Removing yourself from the parenting rat race takes commitment and self-awareness. But it is possible, says Laura. “I don’t let it affect me anymore,” she says. “I bowed out of the competition. My three-year-old gets into our bed every night and I let him. When my first child did it, I put him back into his own bed every night for a month and one morning I found him asleep on the floor outside my bedroom door. I felt so guilty and stopped making a deal out of it. I do worry what people think sometimes, but I just try and do things our way... and that’s the best you can do, isn’t it?”

For parents who want to find their own way, Jared advises scheduling relaxed downtime in your weekly itinerary. He says, “When was the last time your kid saw you chilling with a cup of tea on the sofa, or your house in a mess. Set yourself little tasks, such as three or four hours on the weekend where you do nothing and see how everyone in the family handles it. When I say this to people, I see their shoulders tense.

They want to do it, but I don’t know if they actually manage it. When they do try to relax, it’s often an active process, like, ‘OK, we’re going to the beach to relax now.’ You don’t need to reinvent your life... just say to your eight-year-old, ‘You decide what we’ll do at home this afternoon.’ We don’t have to go back to an imagined idyllic time... we just have to try to incorporate unstructured time into our lives where we just sit together and hang out.”

This act of slowing down will give you the opportunity to find out what you and your family like and dislike, how much entertainment is good for your children, and how much free time they need. French-inspired Druckerman says, “A lot of parents have told me this sounds like the way they were raised, and I think that’s really interesting... We’ve developed this very intensive style of parenting where we do a lot of guilt, and a lot of worry, and a lot of intervention, and we’re not sure why we are doing it.
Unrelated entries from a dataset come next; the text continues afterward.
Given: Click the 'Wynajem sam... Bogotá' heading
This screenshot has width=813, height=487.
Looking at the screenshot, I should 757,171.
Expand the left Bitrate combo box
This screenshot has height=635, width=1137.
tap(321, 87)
We weren’t raised that way but we are fed by all kinds of forces, from new research to economic uncertainty. But I think there is really a rethinking now of whether this current style of parenting is good for us and whether it’s good for our kids. Are our kids actually benefiting from this kind of intensive focus on them?” LifeWorks’ Norma says, “Go back to basics... we all know the fundamentals about life – everything is good in moderation, have five fruits and vegetables per day, sleep eight hours a night. I always say to clients that I have an invisible sign over my head saying ‘No shoulds, only coulds’.

Prioritise what’s important to you. And do children need to be engaging in ten different activities a week? I don’t think they do. With parenting, the best thing you can do is keep it simple.”